U.S. federal fund futures rose for the second day in a row on Friday as investors continued to push back expectations for the timing of a Federal Reserve interest rate hike on the back of a benign inflation report.
Futures on Friday were showing an implied fed funds rate of about 0.39 percent in September, down from an implied rate of about 0.43 percent on Thursday. The September futures contract was very near the all-time highs reached in late November.
Friday's rise followed a government report showing the consumer price index rose by 0.1 percent in December after a 0.4 percent increase in November. The slight rise in prices was seen as tame enough that the Fed will not have to raise rates anytime soon from the current level near zero to combat inflation.
CPI does not appear to be flashing significant inflationary pressure ... the Fed has nothing to worry about now, said Michael Woolfolk, senior currency strategist at BNY Mellon in New York.
The Fed has held rates at the ultra-low level of zero to 0.25 percent since December 2008.
Meanwhile, the interbank cost of borrowing three-month euro funds hit a fresh low on Friday as investors expected accommodative euro zone interest rates for some time to come.
The European Central Bank left its policy rate steady at a record low of 1.0 percent, as expected, on Thursday.

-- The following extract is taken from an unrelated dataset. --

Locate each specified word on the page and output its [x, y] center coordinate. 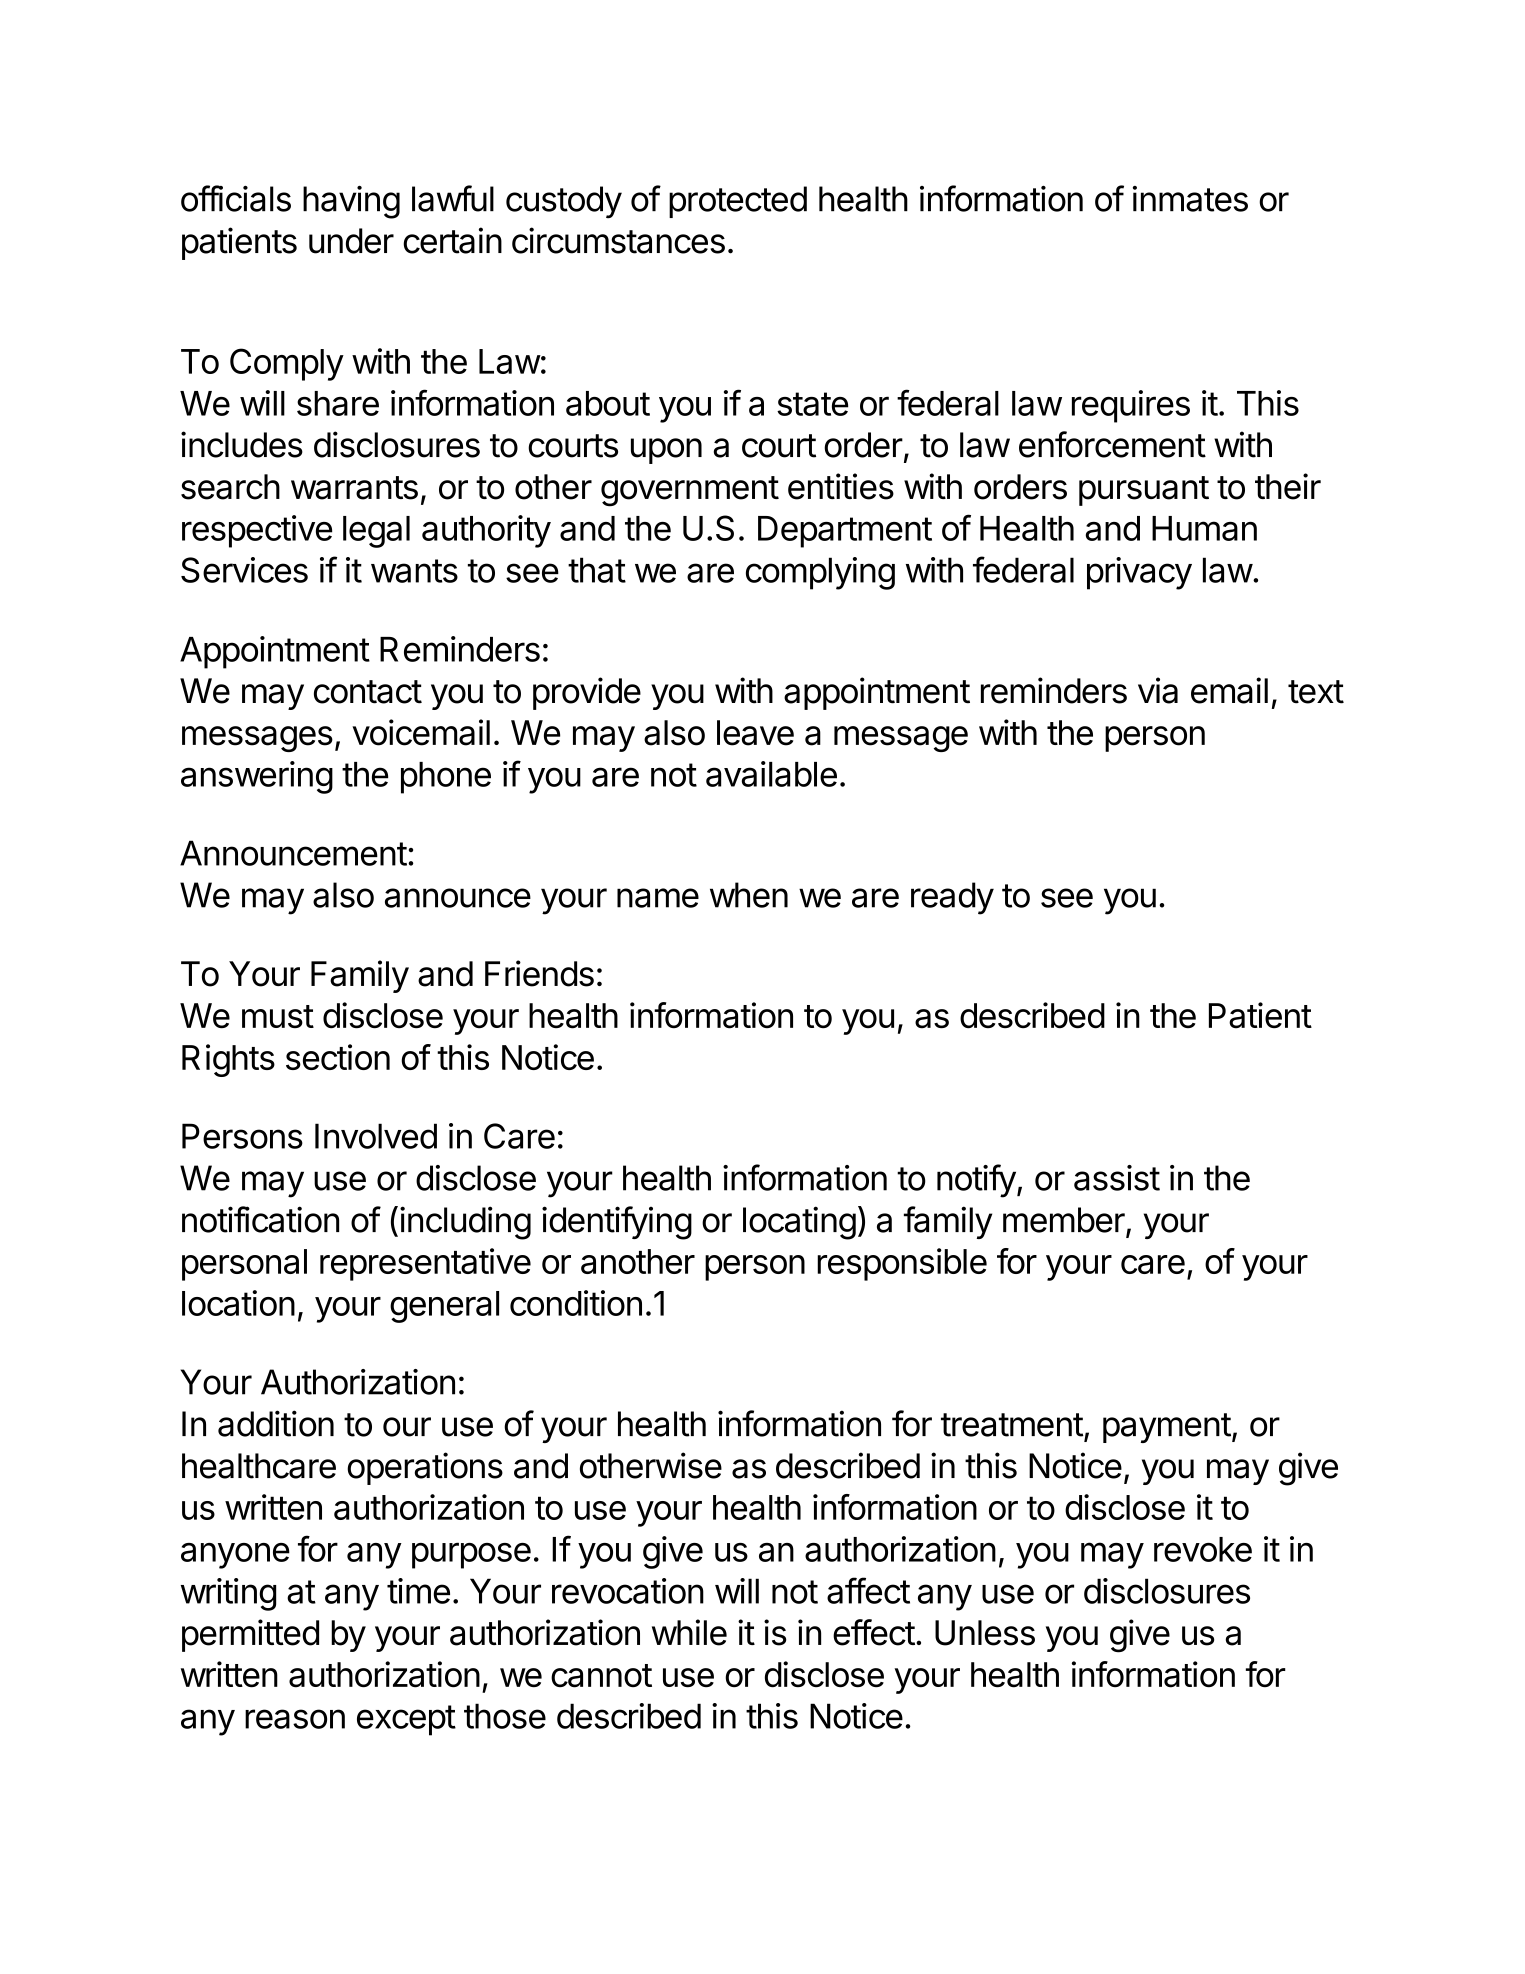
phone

ECB President Jean-Claude Trichet indicated at a news conference after the rate decision that copious liquidity would remain for some time. But Friday was the first time investors could react via the London Interbank Offered Rate fixings.
The three-month euro London interbank offered rate was set at 0.62750 percent, down from 0.63188 percent on Thursday.

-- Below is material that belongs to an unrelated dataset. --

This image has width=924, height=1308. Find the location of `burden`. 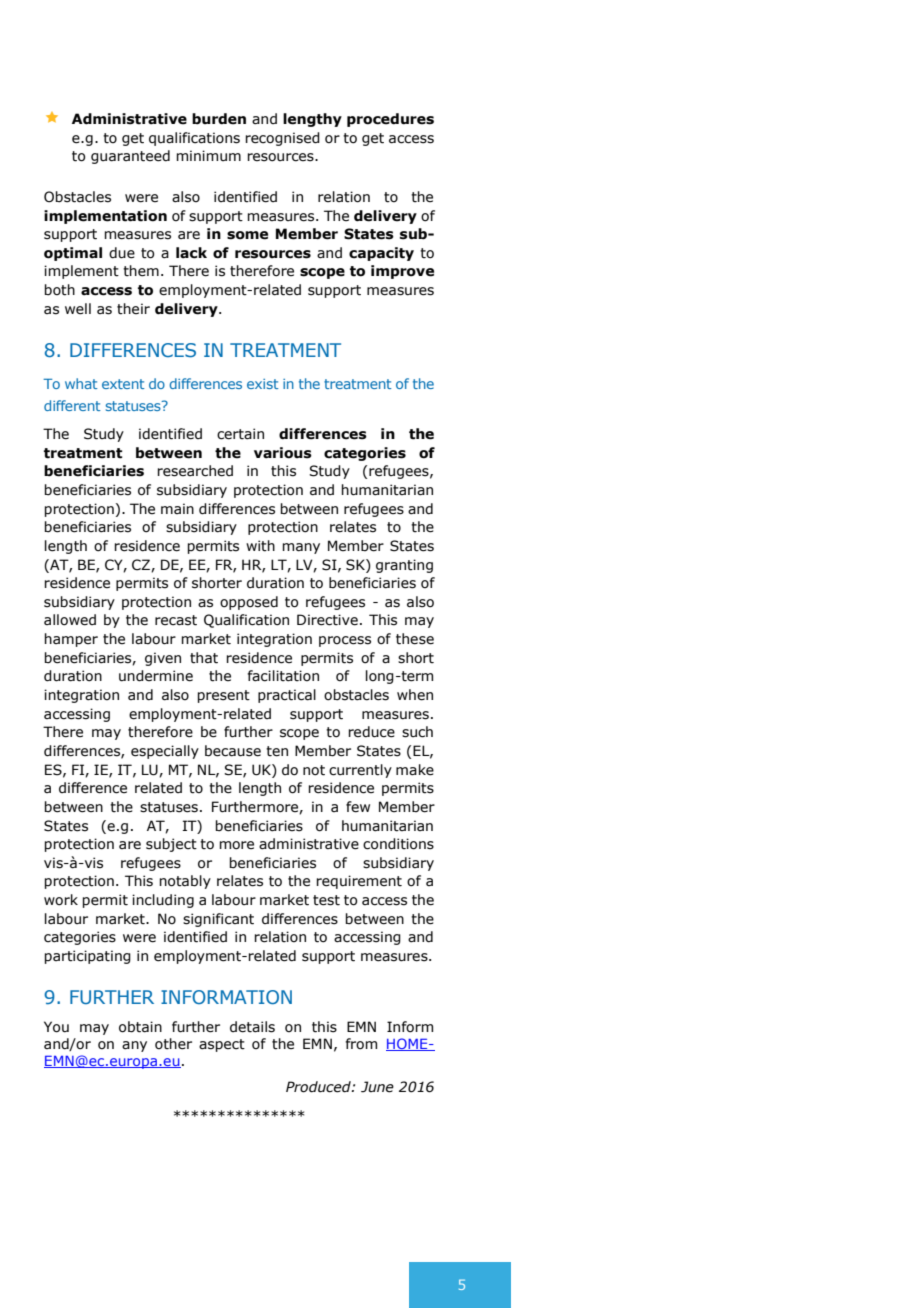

We have hit a new record low on the euro Libor every day this year so far, and I see this trend continuing for some time, said Christoph Rieger, interest rate strategist at Commerzbank in Frankfurt.

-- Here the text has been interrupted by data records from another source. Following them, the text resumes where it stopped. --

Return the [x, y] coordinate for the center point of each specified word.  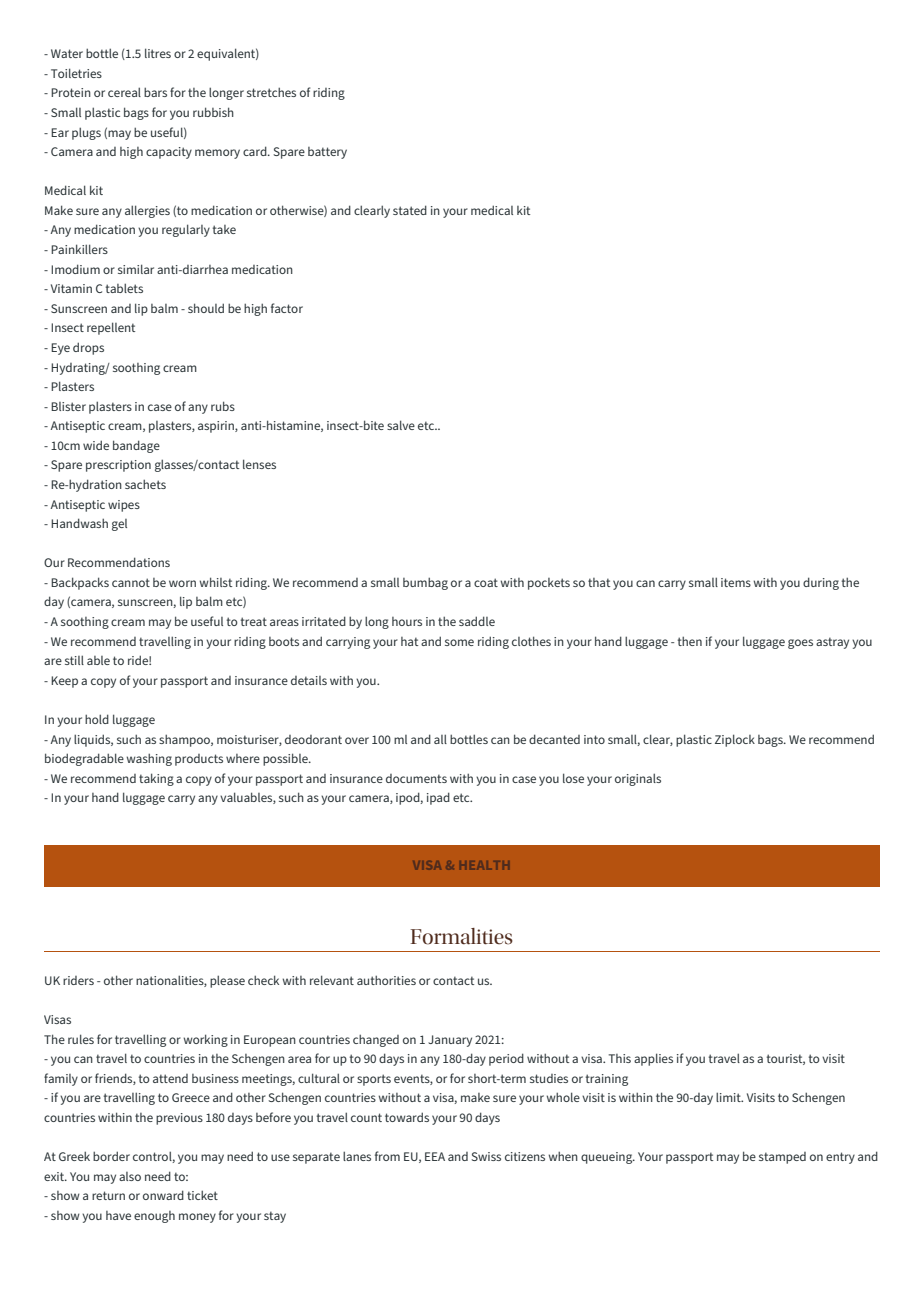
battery [327, 153]
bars [155, 92]
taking [156, 779]
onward [163, 1195]
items [736, 582]
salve [401, 425]
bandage [136, 446]
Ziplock [735, 740]
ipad [438, 798]
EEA [435, 1156]
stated [410, 210]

Overnight euro Libor rates are anchored below 0.3 percent and I think short-rates will remain low and perhaps even fall further. That will lead to the ECB's policy rate staying stuck at 1.0 percent until the second quarter of this year, Rieger added.
At the London fixings on Friday, the equivalent dollar rate was unchanged at 0.25125 percent for the sixth consecutive day, while three-month sterling funds cost 0.61000 percent for the fourth successive day.
Earlier, the three-month Euribor was fixed at 0.68 percent in Frankfurt, hitting a record low.
The fall in the euro rate was driven by ample liquidity, lower volatility and diminishing risk of a rate hike in the foreseeable future.
Euro Libor continues to press south. Trichet said the ECB didn't discuss the six-month loan conditions, and won't until the March meeting, which has given the money market more reassurance that the liquidity situation was unlikely to change until then, said Peter Chatwell, a market analyst at Calyon in London.